***** Data section

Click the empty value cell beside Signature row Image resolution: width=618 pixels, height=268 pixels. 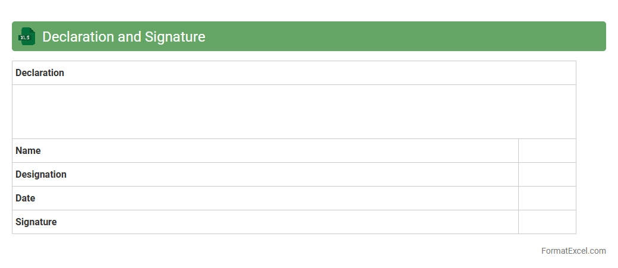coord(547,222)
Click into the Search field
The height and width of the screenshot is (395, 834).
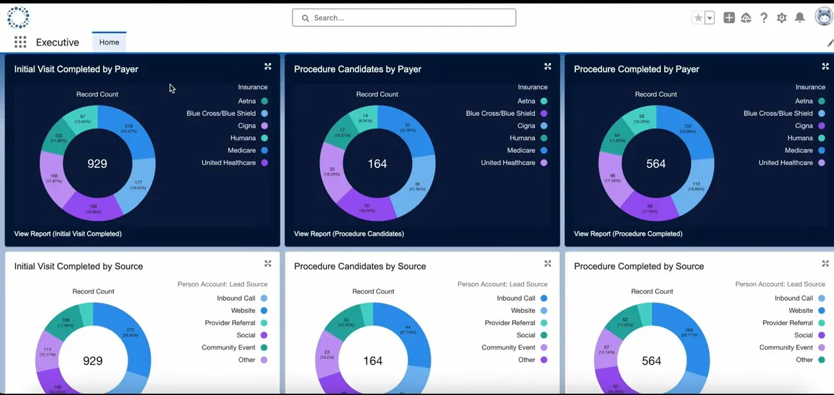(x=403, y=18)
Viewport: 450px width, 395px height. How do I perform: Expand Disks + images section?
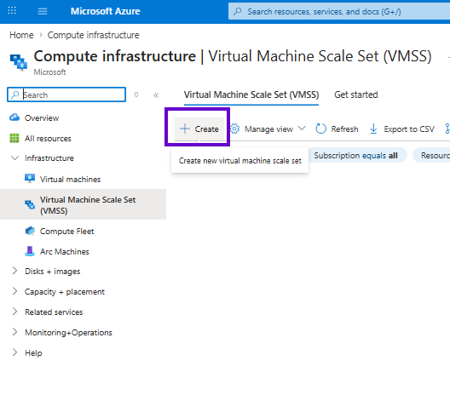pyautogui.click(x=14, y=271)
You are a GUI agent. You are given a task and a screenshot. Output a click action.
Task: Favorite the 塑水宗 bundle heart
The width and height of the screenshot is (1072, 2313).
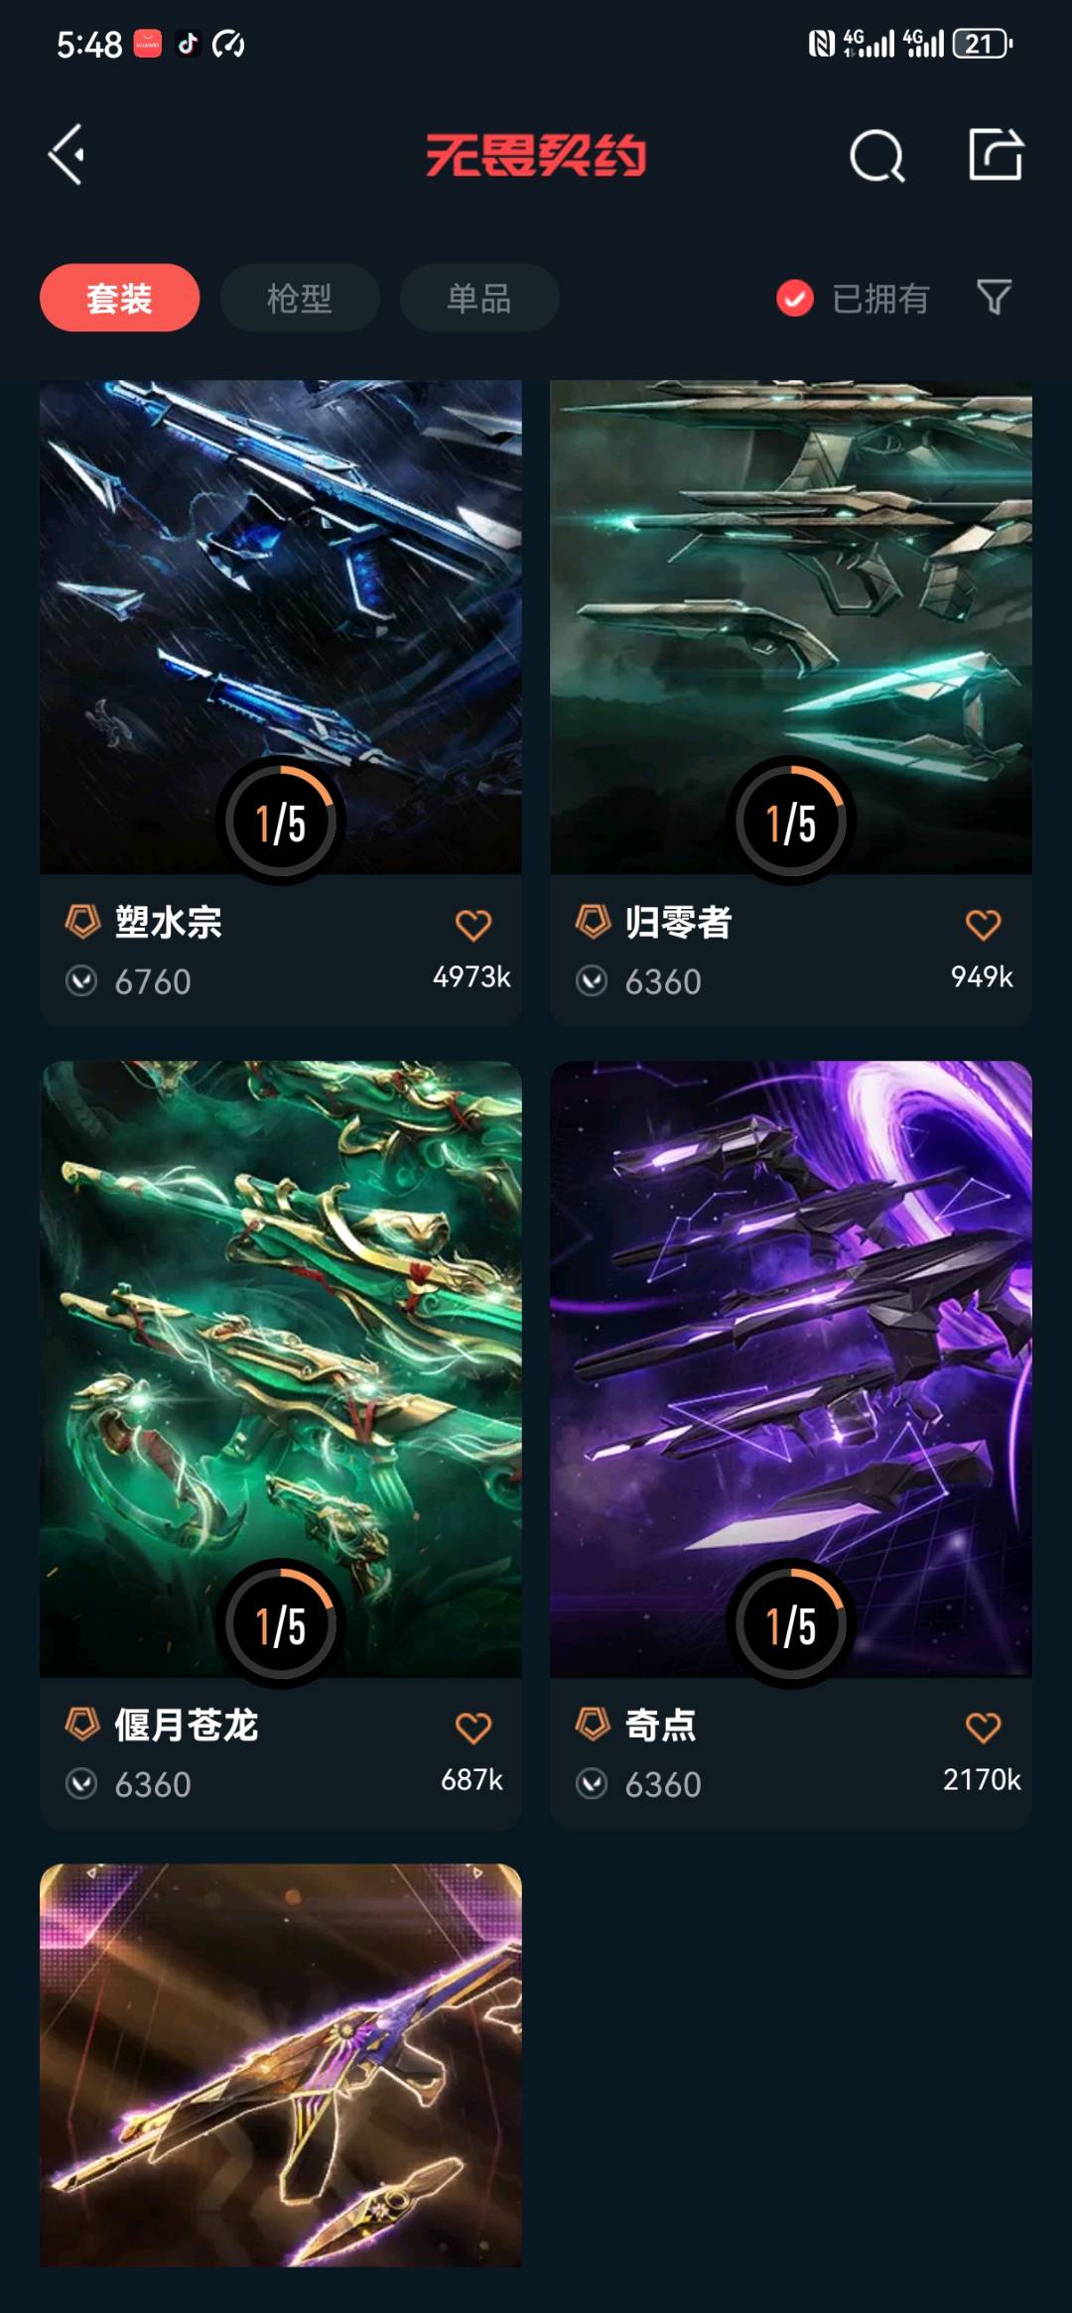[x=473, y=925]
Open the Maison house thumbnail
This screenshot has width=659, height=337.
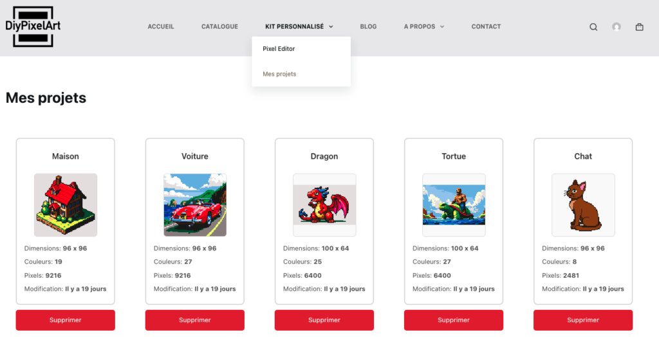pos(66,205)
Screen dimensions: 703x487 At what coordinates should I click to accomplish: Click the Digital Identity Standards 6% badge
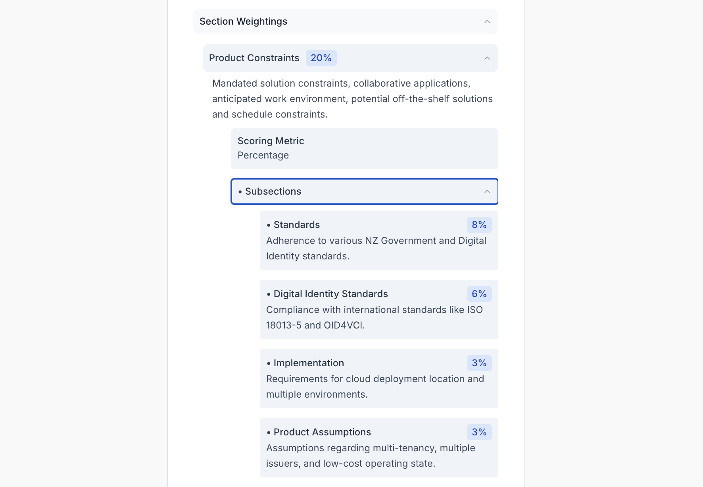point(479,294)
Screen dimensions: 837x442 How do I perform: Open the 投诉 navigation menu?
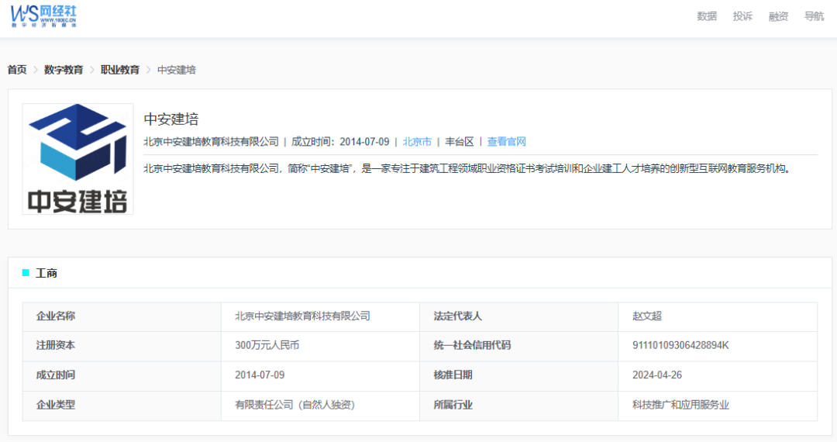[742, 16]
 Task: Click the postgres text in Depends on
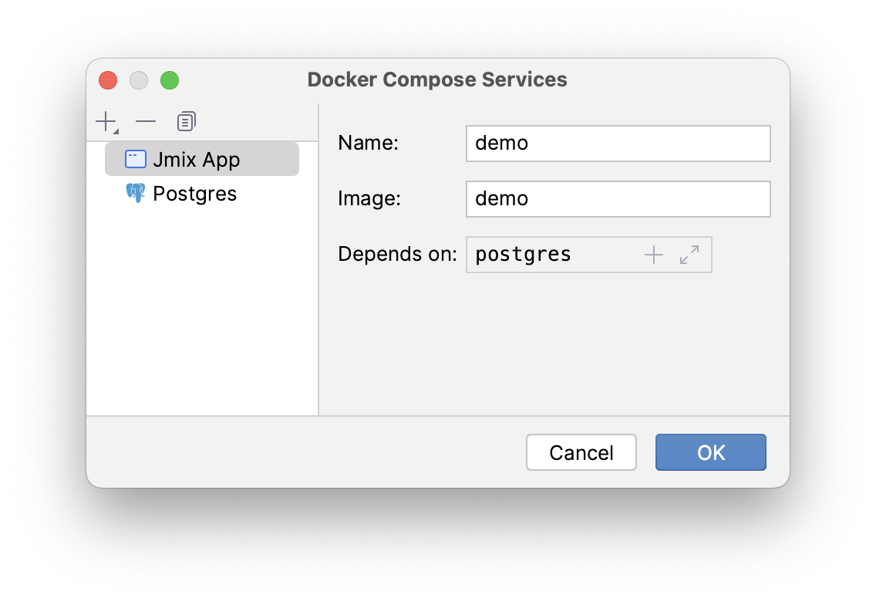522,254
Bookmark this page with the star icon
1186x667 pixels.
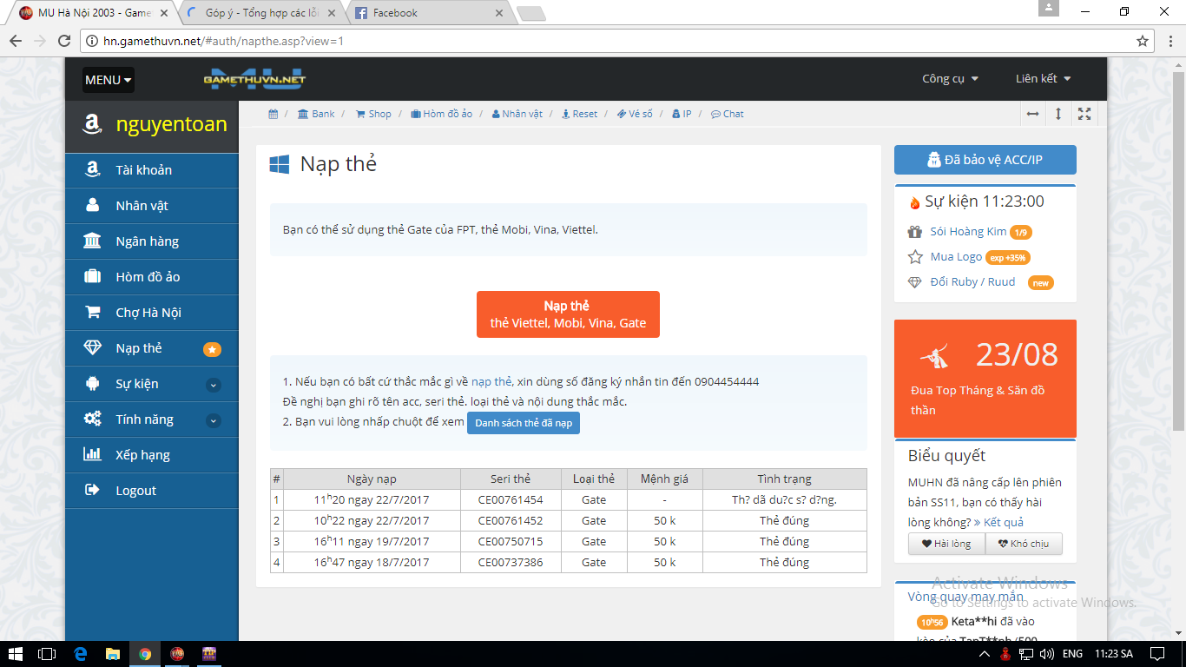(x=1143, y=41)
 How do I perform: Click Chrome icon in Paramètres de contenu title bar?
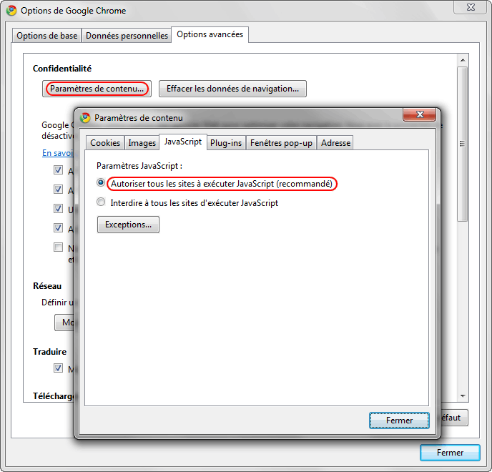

**********

About this exercise |
Which lines above hold the string "icon"? Copy each of them.

Task response |
Bookmark this page with the star icon
 How do I perform: Click Chrome icon in Paramètres de contenu title bar?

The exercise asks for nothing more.